- [Problem requirements]: From the entries below, please output exactly the lines starting at the one containing "You are a GUI" and ending at the one containing "Tescil İşlemleri (77, 597)", both included.

Stored data entries:
*****
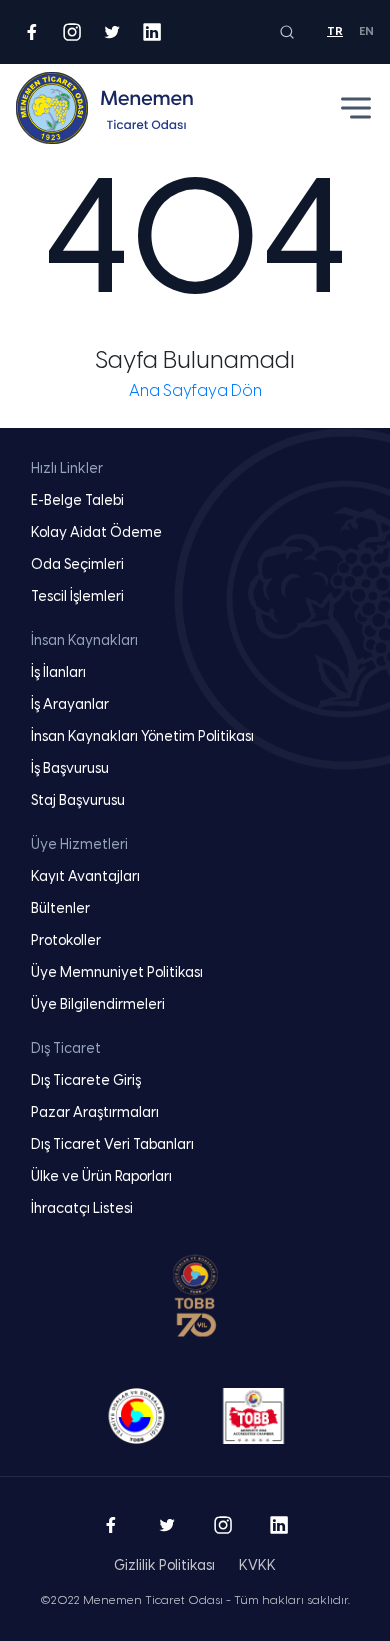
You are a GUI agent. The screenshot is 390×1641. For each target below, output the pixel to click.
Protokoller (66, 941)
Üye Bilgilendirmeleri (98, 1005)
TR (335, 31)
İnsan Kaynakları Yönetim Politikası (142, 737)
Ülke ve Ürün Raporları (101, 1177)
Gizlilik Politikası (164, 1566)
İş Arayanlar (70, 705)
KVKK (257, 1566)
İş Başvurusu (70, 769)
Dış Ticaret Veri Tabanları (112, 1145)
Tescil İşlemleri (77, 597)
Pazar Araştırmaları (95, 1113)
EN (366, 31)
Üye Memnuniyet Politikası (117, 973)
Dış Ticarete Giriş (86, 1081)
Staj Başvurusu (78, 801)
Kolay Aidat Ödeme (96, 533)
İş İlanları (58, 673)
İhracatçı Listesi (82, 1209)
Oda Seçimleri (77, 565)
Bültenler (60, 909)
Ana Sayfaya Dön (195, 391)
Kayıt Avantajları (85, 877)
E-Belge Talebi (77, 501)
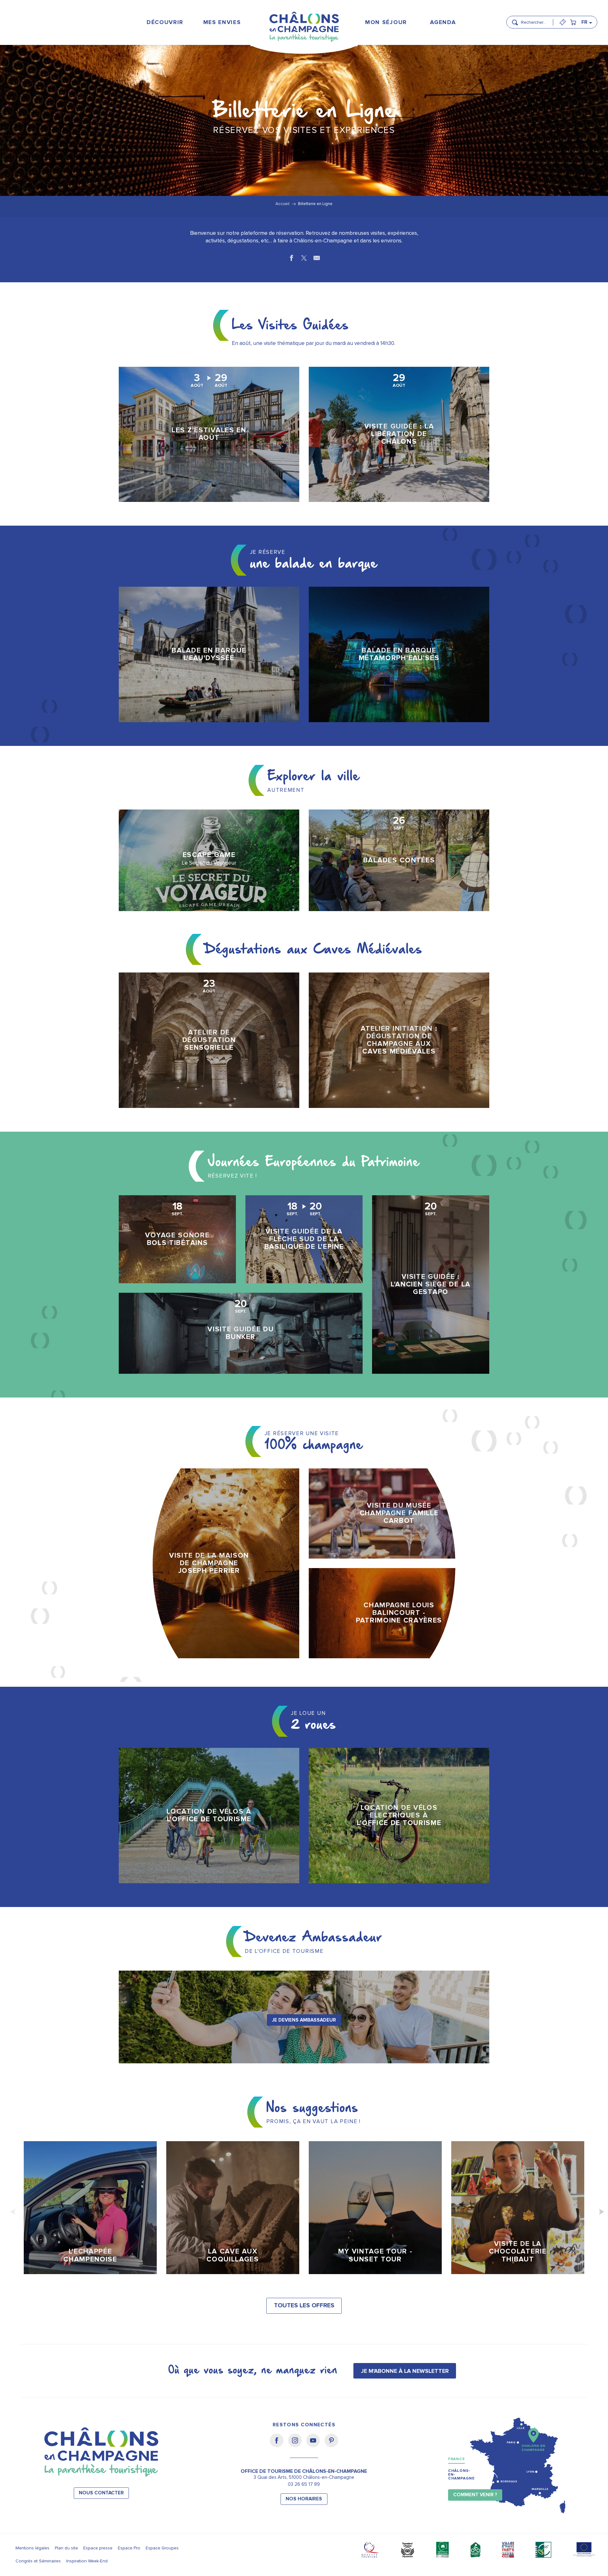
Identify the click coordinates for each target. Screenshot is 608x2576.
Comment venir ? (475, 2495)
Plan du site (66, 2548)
*****
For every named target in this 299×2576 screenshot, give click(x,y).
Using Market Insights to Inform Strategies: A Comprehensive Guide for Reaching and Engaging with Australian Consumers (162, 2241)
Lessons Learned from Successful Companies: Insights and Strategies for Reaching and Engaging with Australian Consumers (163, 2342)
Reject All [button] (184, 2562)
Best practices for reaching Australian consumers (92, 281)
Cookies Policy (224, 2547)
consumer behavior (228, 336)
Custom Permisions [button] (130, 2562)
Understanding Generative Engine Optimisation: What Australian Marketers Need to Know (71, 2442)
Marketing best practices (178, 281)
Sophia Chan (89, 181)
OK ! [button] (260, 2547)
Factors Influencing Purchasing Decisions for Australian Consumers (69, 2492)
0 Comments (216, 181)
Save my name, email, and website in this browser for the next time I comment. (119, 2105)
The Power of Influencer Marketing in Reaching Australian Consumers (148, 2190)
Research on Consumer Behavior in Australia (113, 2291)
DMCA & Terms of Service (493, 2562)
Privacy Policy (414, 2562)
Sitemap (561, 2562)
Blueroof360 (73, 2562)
*****
- [Answer box]:
You are a GUI agent. The screenshot is 390×1641. For each target below, output the pixel to click.
Protokoller (66, 941)
Üye Bilgilendirmeleri (98, 1005)
TR (335, 31)
İnsan Kaynakları Yönetim Politikası (142, 737)
Ülke ve Ürün Raporları (101, 1177)
Gizlilik Politikası (164, 1566)
İş Arayanlar (70, 705)
KVKK (257, 1566)
İş Başvurusu (70, 769)
Dış Ticaret Veri Tabanları (112, 1145)
Tescil İşlemleri (77, 597)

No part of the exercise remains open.